- Document passage:
★ ★ ★ ★
Analyst · Bank of America. Please go ahead.

Yes. I mentioned as part of implementing Project Orion and our new procurement system, certain POs were delayed as part of the process, so we could not buy certain types of material for our services type business. And if you normalize out that $5 million, it gets the first half of the year at $11.2 million. So that that's how we're saying run rate. That's really what the run rate looks like.

Josh Dennerlein

Analyst · Bank of America. Please go ahead.

Okay. And what about George, I think in the past you've talked about maybe aspirationally hitting 15% on the service margins. Do you think that's still kind of good aspirational goal on the service margin and achievable?

George Chappelle

Analyst · Bank of America. Please go ahead.

I think even more achievable than ever before given where the margins landed this quarter, given we still have the system tailwinds and we're still not done with retention and all the work we've put into that, in fact, that work will never end. So I would say they're less aspirational than they have ever been to get to 15%, but I'd still say that it takes some commercial work to get there and that is a different set of muscles than offsetting inflation. So maybe you can comment on that, Rob. But I think the commercial work is probably the long pull in fact.

Rob Chambers

Analyst · Bank of America. Please go ahead.

Yes, I mean, we're continued on to focus on driving pricing. We know that it'll be compressed, but we want to see inflation plus with regard to what we're able to accomplish. And then the other area commercially that helps our services margins is incremental value-added services. And we've been very focused on understanding and implementing services that our customers want us to do that help both them be successful with their supply chain and Americold drive our services margins. And where we've seen success with that, we have many, many individual properties that generate services margins in excess of what those aspirational goals are. So we know that we'll be successful getting there.

George Chappelle

Analyst · Bank of America. Please go ahead.

So, still aspirational, but much less so given the performance over the last three quarters and the fact that we believe in the sustainability of those margins based on not only the disclosures we've made around our labor, but also the fact that we feel like there's nowhere to go but improve those numbers even from where we sit today.

Operator

Operator

Thank you. Next question comes from the line of Greg McGinnis with Scotiabank. Please go ahead.

Greg McGinnis

Analyst · Scotiabank. Please go ahead.

Hey, good morning. So we understand this is likely difficult to parse, but could you give us your thoughts on how much of the warehouse service margin increase you think is driven by a more experienced labor pool, the process improvements highlighted last quarter and then the ERP implementation.

George Chappelle

Analyst · Scotiabank. Please go ahead.
★ ★ ★ ★
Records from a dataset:
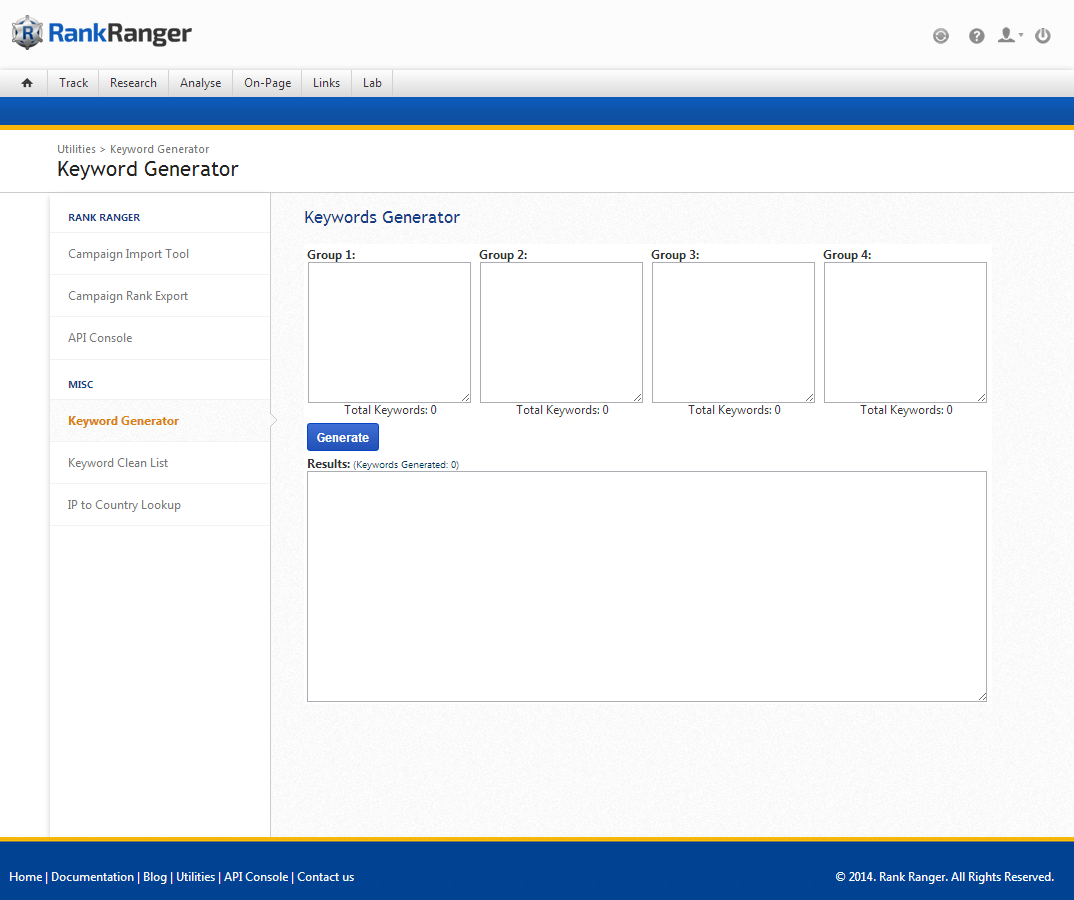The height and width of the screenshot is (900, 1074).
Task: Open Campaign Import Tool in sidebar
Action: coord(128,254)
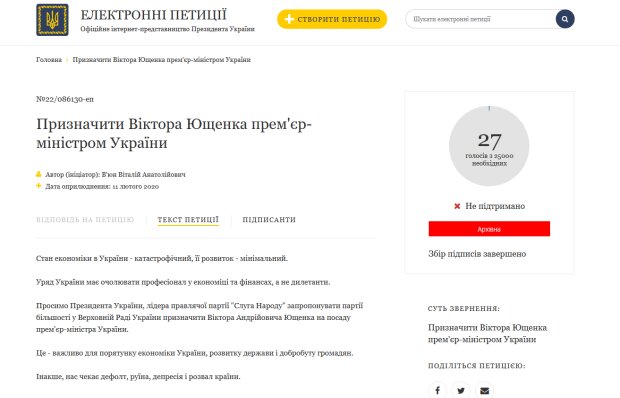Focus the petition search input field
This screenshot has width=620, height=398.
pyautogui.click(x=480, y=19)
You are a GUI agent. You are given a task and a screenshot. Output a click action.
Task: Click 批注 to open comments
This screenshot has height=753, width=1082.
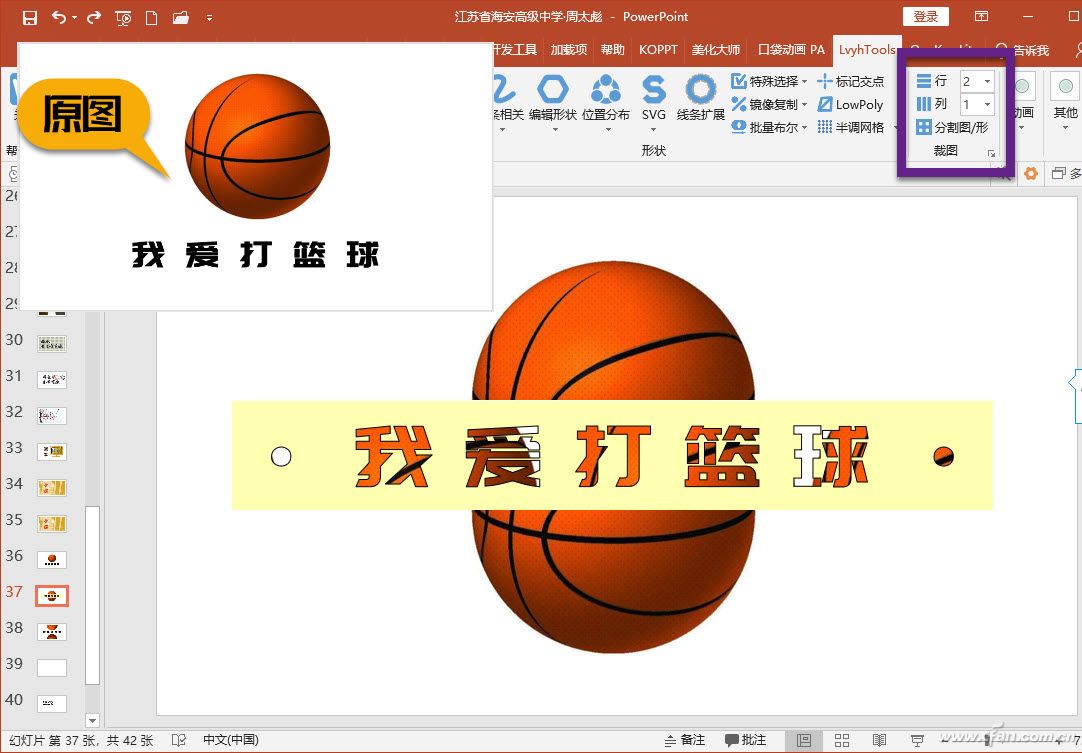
★ ★ ★ ★
- Aim 1:
List every person named in the call transcript.
- Aim 2:
In the call transcript, what service margin percentage is described as an aspirational goal?

- Written solution 1:
Josh Dennerlein, George Chappelle, Rob Chambers, Greg McGinnis

- Written solution 2:
15%